Kevin laughed and the crow’s feet around his eyes burrowed into soft red
skin. “If you say so, Lee. Didn’t seem like no nine miles to me!”
“Where
you coming from today?”
“
“That’s
about mile 42,” Lee said. “Pennyfield is
mile 20.” He looked at the chestnut
coats of the mules, whose ribs were showing.
These mules were much thinner than the four he had returned to Cy Elgin
on Saturday. “I hope you’re not asking
your team to start the season with a thirty-mile trick. They get any breaks today?”
“Sure,
lots of ‘em,” Kevin said. “Every time we
was locking through!” He flashed Lee a
jowly smile, and Lee watched a drop of dark juice slide over his lower
lip. Kevin put his hand on Lee’s
shoulder and his voice softened. “We put
our feet up for a bit and watered ‘em at Chisel Branch, just past the Goose
Creek River Lock. And we figured they
might enjoy some canal-company corn when we got here.” He winked at Lee. “Case you seen a delivery yet.”
Lee
looked away to hide the irritation on his face.
Charlie’s corn crib was partly full, but Lee wasn’t sure it was from the
canal company. Even if it was, his
cousins shouldn’t be counting on it to feed their team. He changed the subject. “What are you hauling?”
“Why,
cord-wood, of course!”, Kevin said with a look of mock surprise. “I thought you knowed our business, cousin!”
Lee
laughed and shook his head. “Must be a
whole eight, nine cords. Might fetch
three dollars a cord in
Kevin
spat a gobbet at the nearest hoof.
“Seven cords,” he said. “Don’t want to punish the mules on our first
trip of the year. Plus we got some
ballast under a couple of the hatches.
You might want to do a little inspection at the lock.” The mules were within a hundred feet of the open
gates and they knew enough to slow down.
Kevin made eye contact with his brother at the tiller. “You got a snub line for us, captain?”
Tom
wrapped a line around the tiller and crossed to the starboard rail, where a
thick rope lay coiled on the stern-most hatch.
The rope was cleated to the bow, but the Emorys had learned that you
needed to have the snub line close to the captain when no one else was on
board. Tom unwound a few coils and threw
the remaining loops toward the towpath; they unwound in flight and the last segment
landed on the bank. Lee ran to grab it before
it slid back into the canal. The rope
was heavy and wet, over an inch thick and coated with sand and grit. He reeled it in and coiled it loosely around
his arm. “If you get ‘em past the lock,”
he told Kevin, “I’ll snub you.”
Kevin
grabbed the lead mule’s bridle and guided the team past the lock. As he watched Tom steer between the walls,
Lee carried the heavy rope to the snubbing post. It was as high as his waist and almost as
thick, with deep spiraling grooves burned into it. He wrapped the snub line around the post as
the scow entered the lock, allowing thirty feet of slack. The mules were standing still now, but the boat
glided forward under its own momentum, heading for a collision with the
downstream gates. When the line grew taut and began to stretch, he wrapped
another loop around the post. The line slid
and groaned and he smelled a curl of woodsmoke.

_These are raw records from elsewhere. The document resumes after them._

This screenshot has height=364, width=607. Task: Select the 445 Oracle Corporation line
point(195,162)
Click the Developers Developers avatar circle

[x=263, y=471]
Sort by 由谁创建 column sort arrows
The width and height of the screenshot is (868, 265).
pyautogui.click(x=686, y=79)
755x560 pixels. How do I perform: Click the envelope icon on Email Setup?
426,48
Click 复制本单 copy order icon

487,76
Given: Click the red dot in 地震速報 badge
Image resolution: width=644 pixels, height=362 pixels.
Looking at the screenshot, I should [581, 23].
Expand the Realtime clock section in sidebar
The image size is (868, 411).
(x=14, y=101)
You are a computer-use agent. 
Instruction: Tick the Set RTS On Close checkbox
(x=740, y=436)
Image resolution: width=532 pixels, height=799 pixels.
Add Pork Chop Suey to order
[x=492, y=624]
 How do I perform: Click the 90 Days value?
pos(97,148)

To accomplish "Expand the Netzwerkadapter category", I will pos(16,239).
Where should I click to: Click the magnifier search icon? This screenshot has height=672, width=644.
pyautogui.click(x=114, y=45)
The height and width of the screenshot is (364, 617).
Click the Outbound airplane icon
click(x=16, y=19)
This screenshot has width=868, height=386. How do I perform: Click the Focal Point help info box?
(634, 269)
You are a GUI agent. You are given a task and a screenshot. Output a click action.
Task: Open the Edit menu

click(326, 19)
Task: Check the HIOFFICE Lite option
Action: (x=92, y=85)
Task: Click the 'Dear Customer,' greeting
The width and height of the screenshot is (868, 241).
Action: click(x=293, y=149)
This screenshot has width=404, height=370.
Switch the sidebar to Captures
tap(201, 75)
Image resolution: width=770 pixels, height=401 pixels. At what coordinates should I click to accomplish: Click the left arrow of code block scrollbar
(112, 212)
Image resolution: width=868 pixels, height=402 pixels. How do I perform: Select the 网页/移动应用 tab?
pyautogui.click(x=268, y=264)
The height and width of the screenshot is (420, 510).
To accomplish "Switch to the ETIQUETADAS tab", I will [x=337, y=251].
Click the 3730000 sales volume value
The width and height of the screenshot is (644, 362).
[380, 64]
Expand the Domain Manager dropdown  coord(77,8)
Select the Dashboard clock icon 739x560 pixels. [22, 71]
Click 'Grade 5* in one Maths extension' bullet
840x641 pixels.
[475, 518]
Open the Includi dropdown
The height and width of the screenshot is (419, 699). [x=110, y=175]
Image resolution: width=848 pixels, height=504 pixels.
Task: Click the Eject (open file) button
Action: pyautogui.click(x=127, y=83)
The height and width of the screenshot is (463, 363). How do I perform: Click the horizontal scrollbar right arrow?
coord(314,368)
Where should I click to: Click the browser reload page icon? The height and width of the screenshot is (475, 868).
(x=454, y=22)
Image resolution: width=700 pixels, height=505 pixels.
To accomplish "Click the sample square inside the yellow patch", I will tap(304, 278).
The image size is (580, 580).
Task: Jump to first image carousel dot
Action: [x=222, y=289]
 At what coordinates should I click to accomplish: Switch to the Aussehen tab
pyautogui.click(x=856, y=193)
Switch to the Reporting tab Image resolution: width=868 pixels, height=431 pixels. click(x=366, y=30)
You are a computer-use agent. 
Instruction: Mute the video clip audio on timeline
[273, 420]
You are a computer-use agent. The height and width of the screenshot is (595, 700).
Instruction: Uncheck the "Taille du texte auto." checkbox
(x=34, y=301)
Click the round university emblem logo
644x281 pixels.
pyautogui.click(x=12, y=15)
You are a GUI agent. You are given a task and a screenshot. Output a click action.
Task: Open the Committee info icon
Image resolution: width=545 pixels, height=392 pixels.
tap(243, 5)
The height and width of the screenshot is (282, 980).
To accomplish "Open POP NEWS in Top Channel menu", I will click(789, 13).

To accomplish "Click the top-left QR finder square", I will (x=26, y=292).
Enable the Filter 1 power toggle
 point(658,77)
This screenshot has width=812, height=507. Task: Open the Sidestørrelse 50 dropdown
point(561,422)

He added a third loop and the scow decelerated to a swaying halt, like a
bull brought to its knees by the final knife.
Its bow was still fifteen feet from the downstream gates. Not much challenge snubbing a scow, he
thought. A coal boat was a different
matter.
Tom
Emory hopped down onto the lock wall and walked over to greet Lee. Tom was six or seven years younger than
Kevin, which would put him in his late twenties if Lee remembered right. He was lean and quiet, almost taciturn, with
a dark mustache, a joyless slash for a mouth, and hard, glittering eyes that
often looked black. Lee always pictured
Tom with a Bowie knife in his hand, since at idle moments Tom invariably seemed
to be carving or whittling something, or casually flipping his knife into the
deck of a boat. Lee was relieved to see
that the knife had been sheathed on Tom’s belt while he was steering into the
lock. “I think I’ll stretch my legs a
minute,” Tom said with a humorless wink.
“All three of ‘em.” He strolled
across the towpath, unbuttoned his fly, and urinated on the fringe of grass next
to the lockhouse.
Lee
unwrapped the snub line and pushed the swing-beam through a ninety-degree
arc. She loves me, he thought, as the
gate swung closed. He crossed over the
scow and swung the gate closed on the berm side. She loves me not. From the walkway, he used the lock-keys to
open the wickets on the downstream gates.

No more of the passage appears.